Lines with "chevron": pull these out of the listing below.
____
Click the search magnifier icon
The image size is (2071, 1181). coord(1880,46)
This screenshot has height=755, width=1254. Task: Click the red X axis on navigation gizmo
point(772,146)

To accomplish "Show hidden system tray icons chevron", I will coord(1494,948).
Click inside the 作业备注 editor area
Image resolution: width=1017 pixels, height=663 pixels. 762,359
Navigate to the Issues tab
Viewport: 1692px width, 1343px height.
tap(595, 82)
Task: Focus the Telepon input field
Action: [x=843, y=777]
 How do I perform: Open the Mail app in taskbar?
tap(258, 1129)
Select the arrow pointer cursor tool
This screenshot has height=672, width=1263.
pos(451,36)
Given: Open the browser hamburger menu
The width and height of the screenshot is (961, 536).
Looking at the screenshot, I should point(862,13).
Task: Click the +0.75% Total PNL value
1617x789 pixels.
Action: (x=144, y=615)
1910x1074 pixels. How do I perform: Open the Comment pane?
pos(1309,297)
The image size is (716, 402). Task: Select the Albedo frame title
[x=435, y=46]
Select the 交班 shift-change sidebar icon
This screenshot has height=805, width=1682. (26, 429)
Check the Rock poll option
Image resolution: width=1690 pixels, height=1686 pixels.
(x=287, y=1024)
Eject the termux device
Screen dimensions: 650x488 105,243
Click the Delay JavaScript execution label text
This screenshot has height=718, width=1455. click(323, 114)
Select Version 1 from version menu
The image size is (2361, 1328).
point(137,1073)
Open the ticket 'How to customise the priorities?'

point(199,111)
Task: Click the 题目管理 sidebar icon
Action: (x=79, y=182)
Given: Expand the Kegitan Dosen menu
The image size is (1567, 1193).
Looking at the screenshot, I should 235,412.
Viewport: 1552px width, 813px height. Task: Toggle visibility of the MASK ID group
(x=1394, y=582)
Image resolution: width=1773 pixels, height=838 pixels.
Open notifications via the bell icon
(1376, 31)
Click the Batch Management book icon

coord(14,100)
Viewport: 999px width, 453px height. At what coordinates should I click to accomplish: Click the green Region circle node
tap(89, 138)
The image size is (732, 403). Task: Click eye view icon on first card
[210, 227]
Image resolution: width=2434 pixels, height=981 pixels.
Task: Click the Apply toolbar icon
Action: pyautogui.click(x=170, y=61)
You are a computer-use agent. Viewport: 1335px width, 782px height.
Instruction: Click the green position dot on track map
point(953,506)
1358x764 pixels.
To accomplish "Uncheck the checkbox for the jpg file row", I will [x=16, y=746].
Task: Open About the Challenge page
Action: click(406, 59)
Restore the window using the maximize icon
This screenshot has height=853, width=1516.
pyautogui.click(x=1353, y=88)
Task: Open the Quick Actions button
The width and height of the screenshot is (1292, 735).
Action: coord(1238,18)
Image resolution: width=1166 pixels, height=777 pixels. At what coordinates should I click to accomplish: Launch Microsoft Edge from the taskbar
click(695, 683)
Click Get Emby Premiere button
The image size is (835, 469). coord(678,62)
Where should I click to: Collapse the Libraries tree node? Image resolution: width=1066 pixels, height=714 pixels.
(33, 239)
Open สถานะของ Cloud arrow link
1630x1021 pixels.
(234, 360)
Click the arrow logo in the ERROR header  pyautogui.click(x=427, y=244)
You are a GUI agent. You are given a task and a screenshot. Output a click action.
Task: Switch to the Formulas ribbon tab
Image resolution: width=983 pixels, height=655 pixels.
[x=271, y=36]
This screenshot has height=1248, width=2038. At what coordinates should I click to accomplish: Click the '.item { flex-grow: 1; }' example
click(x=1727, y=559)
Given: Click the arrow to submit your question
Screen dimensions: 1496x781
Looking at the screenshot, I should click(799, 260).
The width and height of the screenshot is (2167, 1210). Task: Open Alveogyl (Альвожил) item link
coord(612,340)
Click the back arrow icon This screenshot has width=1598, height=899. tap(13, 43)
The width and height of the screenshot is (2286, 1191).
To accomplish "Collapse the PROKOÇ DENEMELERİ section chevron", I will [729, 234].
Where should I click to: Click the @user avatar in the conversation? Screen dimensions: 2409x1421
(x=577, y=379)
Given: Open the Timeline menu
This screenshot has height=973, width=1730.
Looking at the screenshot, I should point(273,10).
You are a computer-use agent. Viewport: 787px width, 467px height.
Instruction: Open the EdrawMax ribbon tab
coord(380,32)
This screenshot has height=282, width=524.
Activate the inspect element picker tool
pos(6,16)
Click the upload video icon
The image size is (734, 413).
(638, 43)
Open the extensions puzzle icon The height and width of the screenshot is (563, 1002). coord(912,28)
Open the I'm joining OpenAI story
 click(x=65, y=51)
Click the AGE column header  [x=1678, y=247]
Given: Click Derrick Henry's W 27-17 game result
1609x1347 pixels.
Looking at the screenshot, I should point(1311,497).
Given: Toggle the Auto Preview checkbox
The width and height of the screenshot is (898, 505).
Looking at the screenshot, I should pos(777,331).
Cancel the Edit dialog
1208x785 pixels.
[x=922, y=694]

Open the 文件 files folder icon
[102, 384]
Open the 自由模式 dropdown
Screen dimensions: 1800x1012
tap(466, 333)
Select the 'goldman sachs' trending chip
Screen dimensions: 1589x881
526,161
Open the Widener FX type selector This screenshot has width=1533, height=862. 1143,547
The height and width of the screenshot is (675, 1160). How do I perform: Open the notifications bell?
____
Problem solution
To accomplish "Show hidden system tray icons chevron", I will coord(1494,948).
To accomplish "Collapse the PROKOÇ DENEMELERİ section chevron", I will [729, 234].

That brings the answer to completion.